We think they might be able to glow a little bit more brightly in some regions of their body more than others. This could help enhance the visibility of some patterns that might be a little bit subtle.
ALEXA LIM: So it’s like a backlight and a highlighter on your e-reader.
BENJAMIN BURFORD: Yeah, exactly. I hadn’t thought of that. Highlighter, nice.
ALEXA LIM: OK. The Humboldt squid has complex communication, but would you call it language?
BENJAMIN BURFORD: I mean, the moral of the story there is like, no, we could definitely not call it a language by any means at this point. Who knows if future research would even show they have the capability for a language? But you know, I think our research hints at them having perhaps some elements that we wouldn’t have expected just based on their habitat and their social structure.

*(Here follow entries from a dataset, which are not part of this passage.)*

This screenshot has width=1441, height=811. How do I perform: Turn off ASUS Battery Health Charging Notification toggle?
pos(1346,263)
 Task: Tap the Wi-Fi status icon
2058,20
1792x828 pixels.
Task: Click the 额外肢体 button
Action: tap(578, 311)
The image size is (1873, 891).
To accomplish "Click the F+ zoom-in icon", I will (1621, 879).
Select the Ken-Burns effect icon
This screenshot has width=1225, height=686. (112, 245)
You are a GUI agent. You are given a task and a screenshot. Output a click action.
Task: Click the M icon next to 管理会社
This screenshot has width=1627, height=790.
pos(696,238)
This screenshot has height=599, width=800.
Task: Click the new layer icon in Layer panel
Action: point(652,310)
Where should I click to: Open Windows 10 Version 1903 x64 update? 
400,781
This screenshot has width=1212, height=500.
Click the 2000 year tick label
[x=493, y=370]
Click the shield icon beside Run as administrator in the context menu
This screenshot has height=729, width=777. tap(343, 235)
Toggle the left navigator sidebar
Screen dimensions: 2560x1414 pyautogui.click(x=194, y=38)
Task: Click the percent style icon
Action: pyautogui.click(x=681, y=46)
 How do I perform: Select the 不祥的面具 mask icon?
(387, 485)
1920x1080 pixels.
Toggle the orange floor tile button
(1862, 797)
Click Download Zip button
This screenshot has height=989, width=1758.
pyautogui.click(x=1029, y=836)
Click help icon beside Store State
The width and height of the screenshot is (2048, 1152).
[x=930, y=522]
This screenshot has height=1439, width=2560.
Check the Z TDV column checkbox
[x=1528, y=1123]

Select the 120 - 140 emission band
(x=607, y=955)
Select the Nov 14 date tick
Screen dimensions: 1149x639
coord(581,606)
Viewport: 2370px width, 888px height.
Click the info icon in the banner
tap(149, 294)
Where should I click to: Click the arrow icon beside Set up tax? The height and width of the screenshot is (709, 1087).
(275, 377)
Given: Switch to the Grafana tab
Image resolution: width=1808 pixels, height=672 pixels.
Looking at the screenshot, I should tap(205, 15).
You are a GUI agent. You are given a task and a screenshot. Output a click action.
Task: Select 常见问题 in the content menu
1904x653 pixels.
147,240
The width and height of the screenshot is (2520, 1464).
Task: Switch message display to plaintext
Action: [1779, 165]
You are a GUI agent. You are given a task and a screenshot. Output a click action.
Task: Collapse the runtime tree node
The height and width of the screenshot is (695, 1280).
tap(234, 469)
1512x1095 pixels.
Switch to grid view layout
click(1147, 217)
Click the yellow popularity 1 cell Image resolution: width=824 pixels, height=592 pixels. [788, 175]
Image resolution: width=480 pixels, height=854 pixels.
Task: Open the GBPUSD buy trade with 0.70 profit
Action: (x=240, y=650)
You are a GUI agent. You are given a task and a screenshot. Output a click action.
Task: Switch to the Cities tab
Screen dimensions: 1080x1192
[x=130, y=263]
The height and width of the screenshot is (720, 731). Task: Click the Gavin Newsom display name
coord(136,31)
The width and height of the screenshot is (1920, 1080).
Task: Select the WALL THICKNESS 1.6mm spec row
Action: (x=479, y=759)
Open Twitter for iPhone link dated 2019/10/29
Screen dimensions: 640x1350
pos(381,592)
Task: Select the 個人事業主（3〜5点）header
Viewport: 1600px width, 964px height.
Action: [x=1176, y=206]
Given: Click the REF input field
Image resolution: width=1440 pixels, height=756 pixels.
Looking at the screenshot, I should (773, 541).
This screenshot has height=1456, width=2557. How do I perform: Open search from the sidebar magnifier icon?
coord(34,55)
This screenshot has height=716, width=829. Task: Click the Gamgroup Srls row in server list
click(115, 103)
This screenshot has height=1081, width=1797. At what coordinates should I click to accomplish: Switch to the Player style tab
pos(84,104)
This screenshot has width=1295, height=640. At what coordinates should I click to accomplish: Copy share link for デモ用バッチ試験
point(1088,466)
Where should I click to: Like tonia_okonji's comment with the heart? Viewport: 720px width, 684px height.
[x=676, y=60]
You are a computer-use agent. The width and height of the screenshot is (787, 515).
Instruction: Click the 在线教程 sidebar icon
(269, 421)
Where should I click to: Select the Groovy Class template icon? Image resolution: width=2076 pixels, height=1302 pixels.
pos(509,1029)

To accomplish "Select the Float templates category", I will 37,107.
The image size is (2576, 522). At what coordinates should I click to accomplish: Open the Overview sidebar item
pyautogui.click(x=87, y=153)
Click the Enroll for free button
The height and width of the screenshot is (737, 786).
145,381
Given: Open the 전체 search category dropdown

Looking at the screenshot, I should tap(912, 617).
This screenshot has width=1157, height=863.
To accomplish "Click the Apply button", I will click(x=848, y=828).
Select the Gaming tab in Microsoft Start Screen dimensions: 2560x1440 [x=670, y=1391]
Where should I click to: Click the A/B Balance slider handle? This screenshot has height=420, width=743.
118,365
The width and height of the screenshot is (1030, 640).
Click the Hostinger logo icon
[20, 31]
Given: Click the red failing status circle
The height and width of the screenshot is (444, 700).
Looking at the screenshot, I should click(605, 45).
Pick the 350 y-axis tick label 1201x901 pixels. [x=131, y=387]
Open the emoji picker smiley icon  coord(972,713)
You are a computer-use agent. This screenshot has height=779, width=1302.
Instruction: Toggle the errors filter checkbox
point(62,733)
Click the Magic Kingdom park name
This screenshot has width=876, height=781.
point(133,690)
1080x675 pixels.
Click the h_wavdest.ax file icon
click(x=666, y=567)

ALEXA LIM: So then what does this tell us about communication in the deep ocean?
BENJAMIN BURFORD: I think it expands the possibilities. So the deep ocean, it’s this massive habitat that’s mostly dark. It’s empty. It’s not a lot of structural complexity at all. And so you know, it’s been thought that visual signals would be pretty basic, but I think this expands the possibilities.
In theory, these squid can say a whole lot more than we previously thought in the deep ocean. These animals, their predators, they’re really abundant. So Humboldt squid and the group of open-ocean squid that they belong to, they’re the most abundant and ecologically important squid on the planet. You know, these animals, they’re moving about, eating stuff, pooping, mating, being eaten. And where they go and what decisions they make are pretty important for processes out in the open ocean.
They’re probably making decisions based on what they’re saying to each other, and that might influence processes in the ocean. I just think it’s fascinating to think that as you and I are talking right now, they are probably squid talking to each other in the deep ocean. And yeah, they’re probably sharing all sorts of information.
ALEXA LIM: Great. Well thanks, Ben. Thanks for joining us.
BENJAMIN BURFORD: Absolutely. Thanks for having me.
IRA FLATOW: Producer Alexa Lim, speaking with Benjamin Burford, a PhD candidate in biology at Stanford University.